= Material for the task =
◇ ◇ ◇

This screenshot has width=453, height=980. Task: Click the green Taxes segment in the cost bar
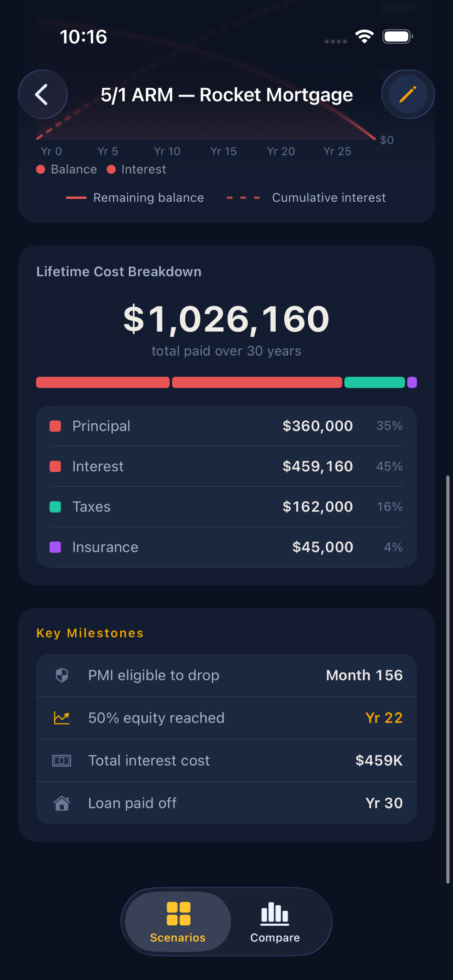[375, 382]
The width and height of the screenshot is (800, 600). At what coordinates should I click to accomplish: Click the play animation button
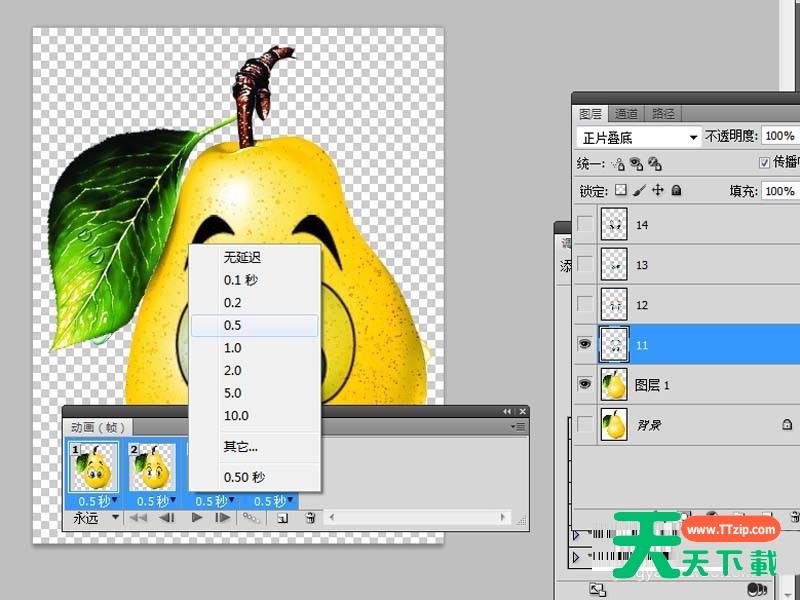(197, 518)
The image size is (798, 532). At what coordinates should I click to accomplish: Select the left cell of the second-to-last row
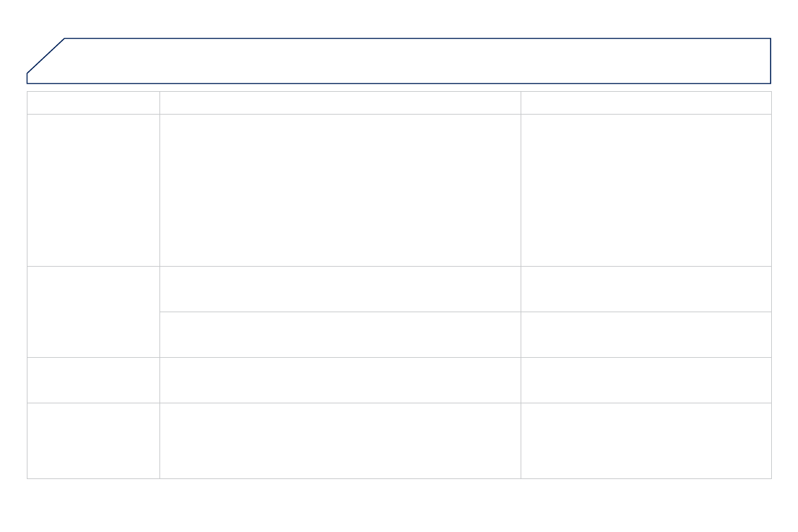[93, 380]
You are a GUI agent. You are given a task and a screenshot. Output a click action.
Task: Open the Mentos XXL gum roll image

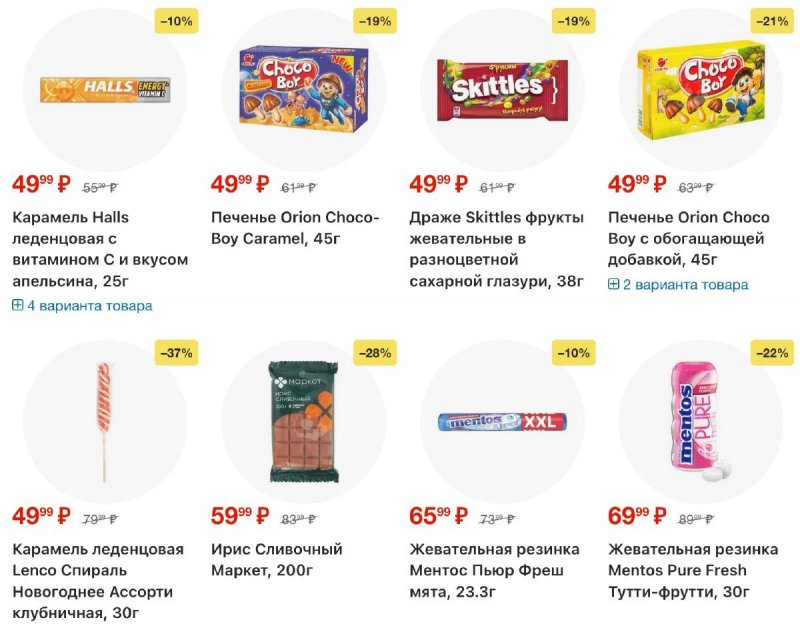click(x=502, y=421)
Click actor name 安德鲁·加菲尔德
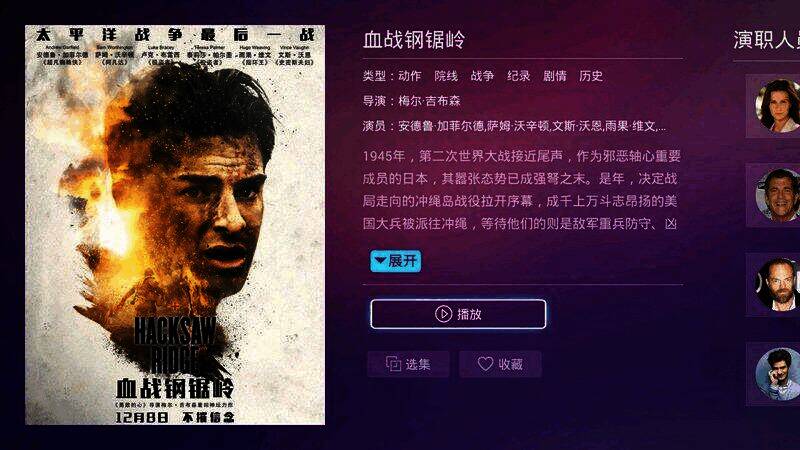This screenshot has height=450, width=800. coord(441,126)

◇ ◇ ◇

= What to work on =
When you repeat the material above, keep every word exact and leave out the pictures.

= Exercise output =
This screenshot has width=453, height=980. Task: Click the green Taxes segment in the cost bar
[375, 382]
The width and height of the screenshot is (800, 600). At what coordinates should I click to accomplish: Click the play animation button
(197, 518)
The image size is (798, 532). At what coordinates should I click to accomplish: Select the left cell of the second-to-last row
[93, 380]
You are a GUI agent. You are given a task and a screenshot. Output a click action.
Task: Open the Mentos XXL gum roll image

click(x=502, y=421)
Click actor name 安德鲁·加菲尔德
This screenshot has height=450, width=800. coord(441,126)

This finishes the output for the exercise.